Personal information
- Full name: Einar Bøe Fauskanger
- Date of birth: 18 July 2008 (age 18)
- Place of birth: Norway
- Height: 1.88 m (6 ft 2 in)
- Position: Goalkeeper

Team information
- Current team: FK Haugesund
- Number: 21

Youth career
- 2014–2020: Haugar
- 2020–2022: Vard Haugesund
- 2022–2024: FK Haugesund

Senior career*
- Years: Team / Apps / (Gls)
- 2024–: FK Haugesund / 12 / (0)

International career^{‡}
- 2023: Norway U15 / 4 / (0)
- 2024: Norway U16 / 10 / (0)
- 2025–: Norway U17 / 3 / (0)
- 2025–: Norway U18 / 1 / (0)
- 2025–: Norway U20 / 4 / (0)

= Einar Fauskanger =

Norwegian association football player

Einar Bøe Fauskanger (born 18 July 2008) is a Norwegian professional footballer who plays as a goalkeeper for FK Haugesund.

== Club career ==
Fauskanger began playing youth football with Haugar before joining Vard Haugesund in 2020. In 2022, at the age of 13, he moved to the academy of FK Haugesund and took part in his first senior training session in June that year.
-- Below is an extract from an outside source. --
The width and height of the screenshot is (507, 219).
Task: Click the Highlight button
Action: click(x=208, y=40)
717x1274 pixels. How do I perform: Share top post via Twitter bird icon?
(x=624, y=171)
On 1 August 2023, aged 15 years and 14 days, Fauskanger signed his first professional contract with Haugesund. A year later, he agreed to a contract extension keeping him at the club until the summer of 2027.
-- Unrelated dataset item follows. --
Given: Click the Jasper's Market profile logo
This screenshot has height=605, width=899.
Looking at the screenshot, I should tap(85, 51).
Fauskanger made his Eliteserien debut in the final round of the 2024 season against Odd, aged 16 years and 136 days, becoming the youngest goalkeeper in league history and breaking Ola By Rise's record set in 1977.

== International career ==
Fauskanger has represented Norway at under-15, under-16 and under-17 levels. He captained the under-16 team in a match against Denmark in August 2024.

== Personal life ==
He is a son of FK Haugesund general manager Martin Fauskanger.